The reform effort effectively got underway in April 2010.
Hirschhorn |
“Our ultimate vision for a new export control system remains one with a single licensing agency administering a single list, operating on a single information technology (IT) platform, and enforced by a single export enforcement coordination agency. This objective, however, will require legislation to complete,” Hirschhorn said.
So far, the Commerce, State, and Defense departments have agreed on almost all the proposed revisions of control list categories. The Bureau of Industry and Security and State Department have published 24 proposed rules covering categories of the International Traffic in Arms Regulations (ITAR) and Export Administration Regulations (EAR), including the proposed “specially designed” and transition rules. The proposed rules cover such categories as military aircraft, engines, explosives, naval vessels, tanks and military vehicles, protective personnel equipment, auxiliary military equipment, and submersibles.
Congress and the administration have also started the process of de-controlling aspects of commercial satellite exports, placing them back in the hands of Commerce’s jurisdiction.
Hirschhorn said the goal is to “revise the U.S. Munitions List to clearly and positively identify those items that provide the United States with a critical military advantage or that otherwise warrant case-by-case licensing to essentially all destinations,” and then “control all the remaining items specially designed for military applications on the Commerce Control List, which allows for conditioned licensed exceptions for exports to close allies and strict prohibitions and controls on exports—and re-exports—to other countries.”
While the process has been ongoing, Hirschhorn said, it’s difficult nonetheless.
“Led by the Defense Department, hundreds of experts with varied backgrounds in multiple bureaus and the military services have reviewed thousands of controls that are decades old involving hundreds of thousands of articles involving just about every area of technology,” he said. “Each change, correction, or second thought then needed to be recirculated for additional reviews.”
In addition to the publication of proposed rules and efforts on satellites in Congress, Commerce has taken a number of steps to improve its export control system during the first Obama term.

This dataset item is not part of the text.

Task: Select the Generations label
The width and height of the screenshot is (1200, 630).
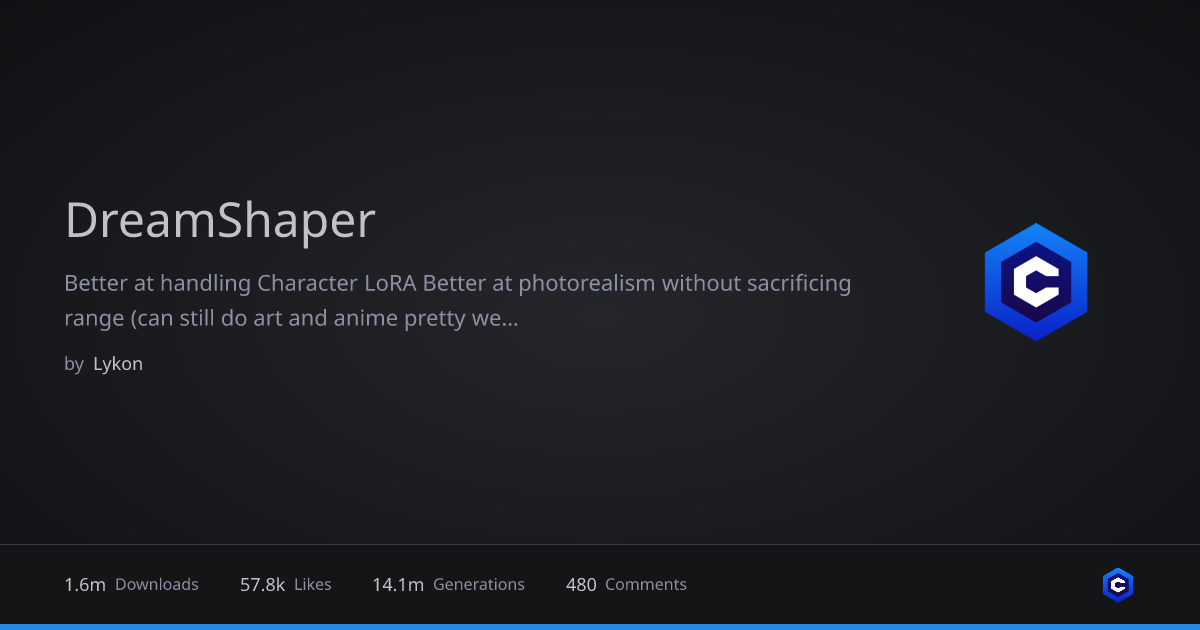Action: 479,585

These includes:
- Creating License Exception Strategic Trade Authorization (STA) for most items subject to the EAR.
- Improving its export enforcement capabilities.

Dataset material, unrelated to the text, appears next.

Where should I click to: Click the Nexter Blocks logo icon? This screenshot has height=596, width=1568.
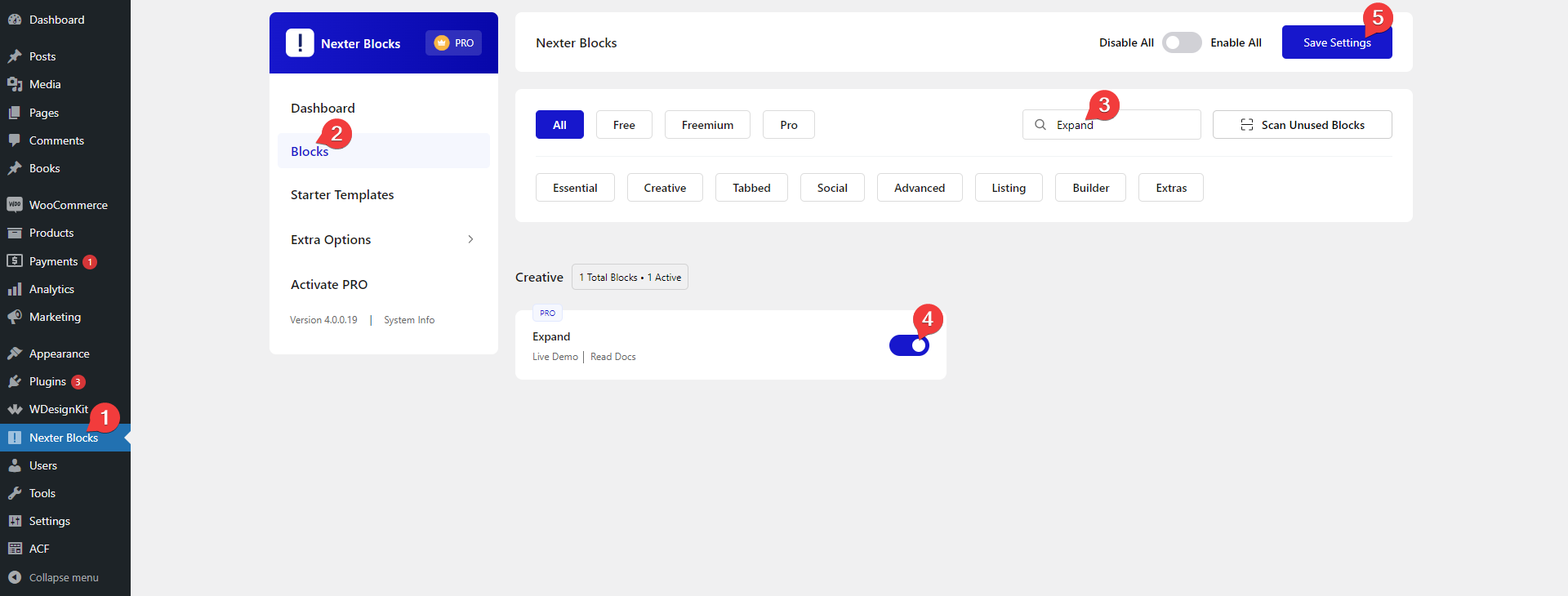300,43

- Addressing key operational issues, such moving toward the USXports I.T. platform, which the department expects to have in “initial operation capability” for all export control agencies soon.
- Establishing and training the Munitions Control Division within BIS in anticipation of the movement of items that no longer warrant ITAR control.
“We’ve also enhanced enforcement capabilities within BIS and across the U.S. government. This is partly the result of the establishment of the Information Triage Unit (ITU) and Export Enforcement Coordination Center (E2C2), which have enhanced our intelligence abilities and interagency collaboration,” Hirschhorn said.
He added the agency has “obtained permanent law enforcement authority for our export enforcement agents and have focused our enforcement investigations on not only companies that violate our regulations, but also individuals. No longer will an individual be able to intentionally violate the EAR and leave the company’s shareholders to foot the bill, while he banks his commission.
“It is worth noting that, in our enforcement, we are trying to make a distinction between ‘oops’ and ‘the heck with you’—meaning that we are focusing on the truly bad actors, not those who had a decent compliance program, made a mistake, and are working with us to remedy the situation,” he said.
Starting next year, Hirschhorn said BIS will initiate an educational outreach effort to help companies understand and deal with the changes to the export control system. This will include more specialty training programs and remote training opportunities. “The proposed changes will benefit national security, foreign policy and industrial security, but the transition will be difficult in the short term and we want to help companies successfully respond to the new environment,” he said.
Other topics that will get attention by BIS in 2013 include encryption controls and deemed export requirements.
“In the end, our plan will accomplish the national security objectives, in part, by making it easier for U.S. companies, especially small and medium-sized businesses, to engage in secure trade, particularly with NATO countries and other close allies,” Hirschhorn said. “This has the tangible benefit of bolstering the security of supply from small companies that are second and third tier suppliers to the U.S. and our allies. At the same time, we are ensuring that the nation’s export control system prevents items from ending up where they should not.”